The invasive species’ range is 68.5% and the standard deviation is approximately 24.98% from the mean of approximately 48.42%, demonstrating the significant variation of the DO levels throughout the 24-hour period. As the control variable, the river channel’s range and standard deviation stay fairly small. The range is 12.2% and the standard deviation is only 3.23% away from the mean of roughly 101.77 when rounded to the nearest hundredth. The water celery’s range and standard deviation are between that of the chestnut and the channel with a range of 56.8% and a standard deviation of approximately 18.3%.

Since dissolved oxygen is created as a byproduct when plants undergo photosynthesis, an organism’s method of generating nutrients, the spikes are most likely found when the plants are photosynthetic. This means that, when the plants are generating food, the DO level rises. DO is also constantly being incorporated into the water using diffusion from the atmosphere. This is when air from the atmosphere is incorporated into the water.

A lack of DO can be caused by respiration.
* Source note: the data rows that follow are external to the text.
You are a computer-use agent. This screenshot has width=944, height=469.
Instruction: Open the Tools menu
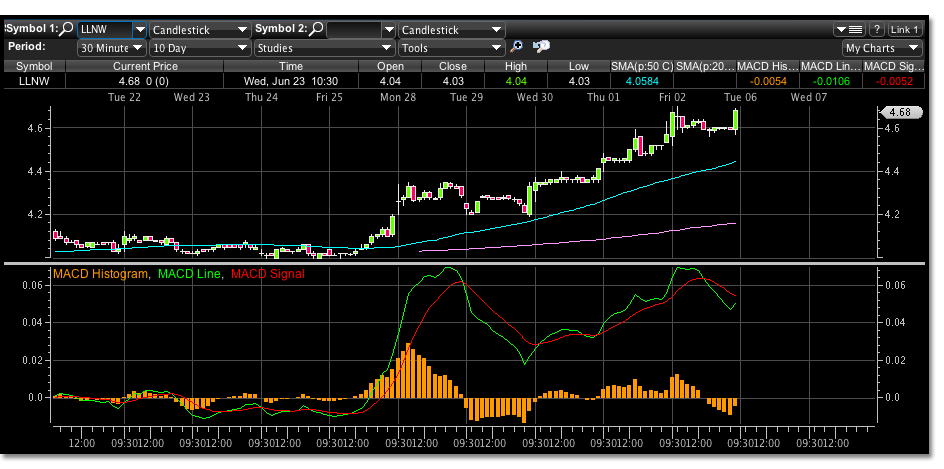click(451, 47)
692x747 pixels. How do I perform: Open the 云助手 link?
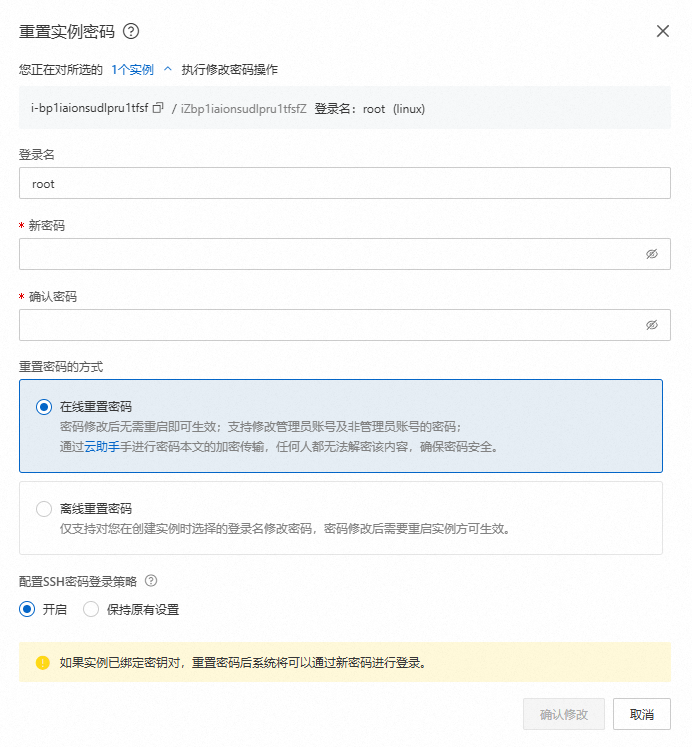click(x=102, y=447)
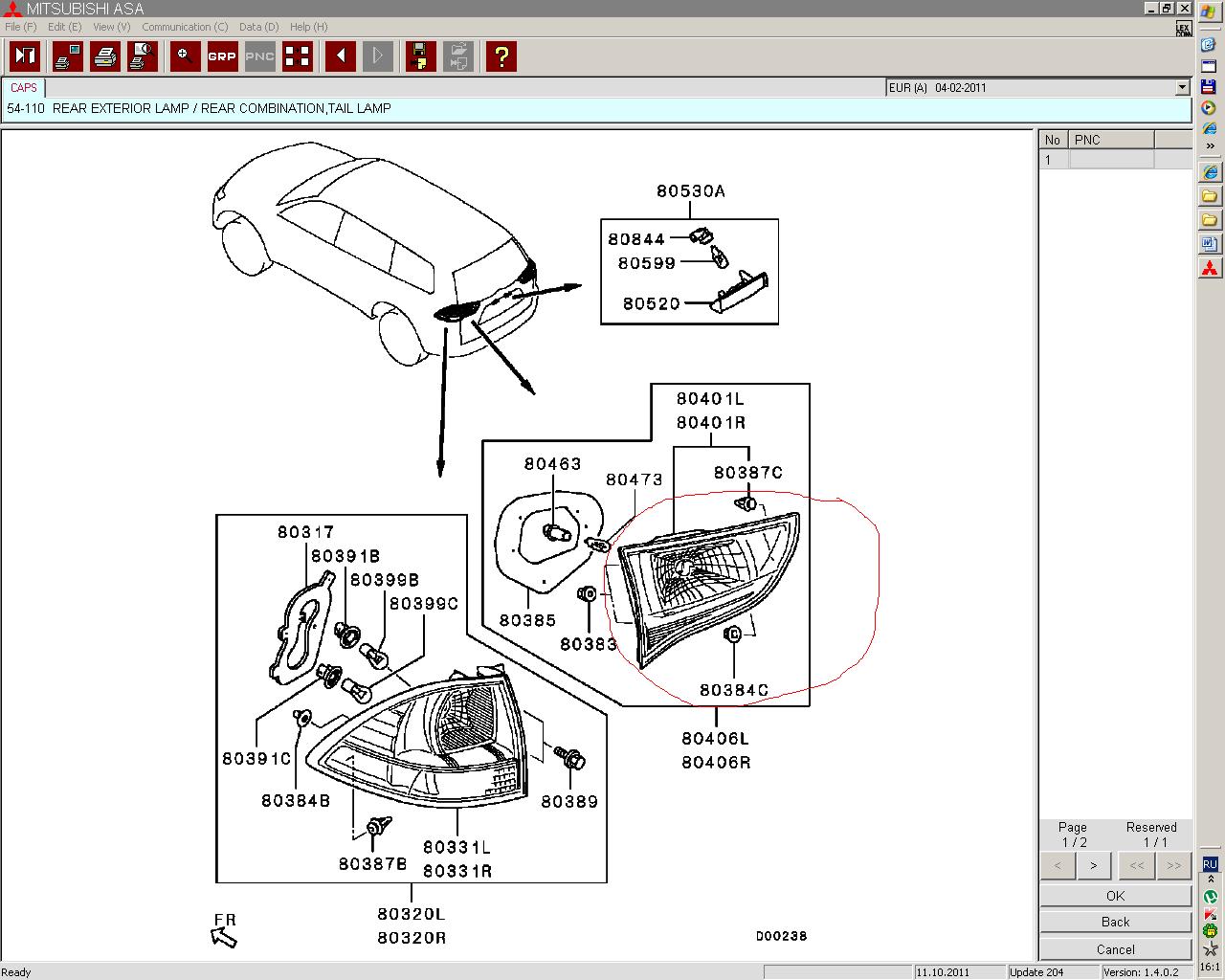The image size is (1225, 980).
Task: Go to next page with > button
Action: pos(1093,866)
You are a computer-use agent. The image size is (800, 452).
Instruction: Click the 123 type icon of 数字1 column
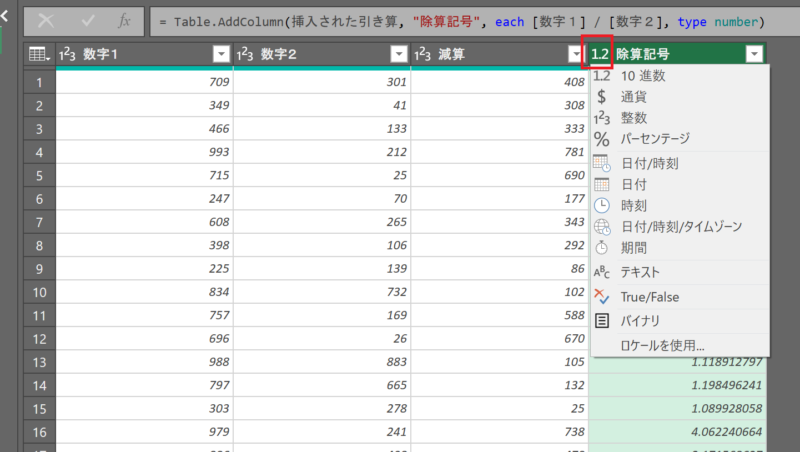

Because aquatic animals require oxygen to breathe, respiration is when they absorb some oxygen from the water. Another reason for a dip in oxygen levels is decomposition. As the bacteria work to decompose dead organisms, they pull oxygen from the river (“BASIN”, 2007). This results in a dip in oxygen in that region of the river. Another reason could possibly be low sun exposure, weather, and a low temperature. At 9:30 p.m, the water chestnut reached its lowest % saturation, which may be linked to the temperature and sunlight. Peaks in DO often occur during daylight. The water chestnut itself may also contribute to lower DO levels. The wide leaves of the plant rest on the surface of the water, preventing diffusion and blocking the sunlight, which is essential for photosynthesis. When photosynthesis and diffusion slow down or even stop, the conditions quickly become hypoxic or even anoxic, harming the ecosystem and all the beings within it.

The tides also influence the peaks and valleys of the DO saturation levels. The troughs happened around 12 hours apart, relating to the daily low tides, while the peaks happened 12 hours apart, relating to the high tides. If we compare the nearby tide data (“National Oceanic and Atmospheric Administration”) from this period with the DO data, we see that the low tides occur as the saturation levels decrease, and the high tides occur as the saturation levels increase (see Fig. 3). These ideas are supported by a document published by Estuary Education, which states that “Lack of tidal flushing can cause water conditions, such as dissolved oxygen, in a lagoon to deteriorate” (“Estuary Education”).


Works Cited

“Oxygen Levels and Invasive Aquatic Plants”, collected by Nina Caraco, Jonathan Cole, Stuart Findlay, and Cathleen Wigand in association with the Cary Institute.